*SELECTED PASSAGE:*
= = =

= Kambiz GhaneaBassiri =

Kambiz GhaneaBassiri is Professor of Religion at Carleton College in Northfield, Minnesota. Prior to joining the faculty of Carleton College, GhaneaBassiri was the Thomas Lamb Eliot Professor of Religion & Humanities at Reed College. He is the author of A History of Islam in America: From the New World to the New World Order and Competing Visions of Islam in the United States: A Study of Los Angeles. He co-edited All Religion Is Inter-religion: Engaging the Work of Steven M. Wasserstrom and Non Sola Scriptura: Essays on the Qur'an and Islam in Honor of William A. Graham. He is a founding editor of the book series, Islam of the Global West published by Bloomsbury Academic Publishing. Both him and his books have been quoted and referred to a multitude of times. He has been named a Carnegie Scholar by the Carnegie Corporation of New York and received a Guggenheim Fellowships Award in the Humanities for his work on the mosque in Islamic history.

==Background==

From 2002-2023, he was a professor of religion and humanities at Reed College. Currently, he is Professor of Religion at Carleton College.

One of his former students, Taliesin Myrddin Namkai-Meche, along with Rick Best and Micah David-Cole Fletcher, defended two young Muslim girls in the 2017 Portland train attack.

= = =

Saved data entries
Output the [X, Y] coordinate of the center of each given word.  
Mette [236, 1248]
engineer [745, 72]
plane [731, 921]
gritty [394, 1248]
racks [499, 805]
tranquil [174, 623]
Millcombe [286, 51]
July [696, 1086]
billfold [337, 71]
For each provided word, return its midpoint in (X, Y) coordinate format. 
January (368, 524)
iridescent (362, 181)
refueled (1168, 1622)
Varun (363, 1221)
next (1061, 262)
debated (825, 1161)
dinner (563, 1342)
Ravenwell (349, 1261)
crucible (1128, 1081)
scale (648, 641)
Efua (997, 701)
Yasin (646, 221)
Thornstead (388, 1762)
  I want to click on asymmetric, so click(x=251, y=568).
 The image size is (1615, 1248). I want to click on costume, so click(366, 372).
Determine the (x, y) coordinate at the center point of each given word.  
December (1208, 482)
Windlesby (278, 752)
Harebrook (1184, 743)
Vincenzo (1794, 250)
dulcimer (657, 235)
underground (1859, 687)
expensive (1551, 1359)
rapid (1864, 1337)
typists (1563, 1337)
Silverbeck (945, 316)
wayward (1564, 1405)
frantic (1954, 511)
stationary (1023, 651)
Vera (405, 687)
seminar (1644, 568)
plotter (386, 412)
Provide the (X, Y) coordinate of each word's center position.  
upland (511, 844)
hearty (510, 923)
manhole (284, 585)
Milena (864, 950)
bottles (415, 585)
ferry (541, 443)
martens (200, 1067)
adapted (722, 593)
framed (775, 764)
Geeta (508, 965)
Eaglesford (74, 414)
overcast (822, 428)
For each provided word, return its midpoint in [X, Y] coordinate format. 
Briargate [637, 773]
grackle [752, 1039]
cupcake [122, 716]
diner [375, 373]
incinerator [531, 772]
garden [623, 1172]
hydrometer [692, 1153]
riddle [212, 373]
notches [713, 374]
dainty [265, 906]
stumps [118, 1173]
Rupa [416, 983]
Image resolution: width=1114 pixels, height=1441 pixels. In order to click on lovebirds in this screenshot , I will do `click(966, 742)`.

= = =

*WORK INSTRUCTIONS:* Please resume the biography of Kambiz GhaneaBassiri after its last sentence, about the 2017 Portland train attack. The listing was taken from a different source than the text.

*RESULT:*
==Education==
GhaneaBassiri received his B.A. summa cum laude from Claremont McKenna College in 1994. He holds an A.M. (1998) and PhD (2003) from the Committee on the Study of Religion at Harvard University.

==Written work==
He is the author of Competing Visions of Islam in the United States: A Study of Los Angeles which is the first in-depth study of Los Angeles County's large Muslim population. The book was published in 1997. His other book, A History of Islam in America was published in July 2010. It is a widely acclaimed historical examination of the centuries-old presence of Muslims in the United States. Cambridge University press referred to it as a "pioneering work that opens a new window onto American history".

He is the co-editor of All Religion Is Inter-Religion, which engages the work of Steven M. Wasserstrom to analyze the ways inter-religious relations have contributed both historically and philosophically to the constructions of the category of “religion” as a distinct subject of study.

Selections from his scholarship on "American Muslim Activism Following the Soviet Invasion of Afghanistan" has been included in The Bloomsbury Reader on Islam in the West, edited by Edward E. Curtis. The Cambridge Companion to American Islam, edited by Juliane Hammer, Omid Safi includes a chapter by GhaneaBassiri on "Religious Normativity and Praxis among American Muslims."

==Recent activities==
Along with Leah Wright Rigueur, author of The Loneliness of the Black Republican: Pragmatic Politics and the Pursuit of Power, he spoke at the Saint Louis University on Friday, January 20, 2017 as part of the "History, Social Justice, and the Age of Trump" discussion.

On May 30, 2017 he appeared on The Takeaway radio show to remember his student Taliesin Myrddin Namkai-Meche who died in the 2017 Portland train attack and discuss the response of the Portland community following the incident.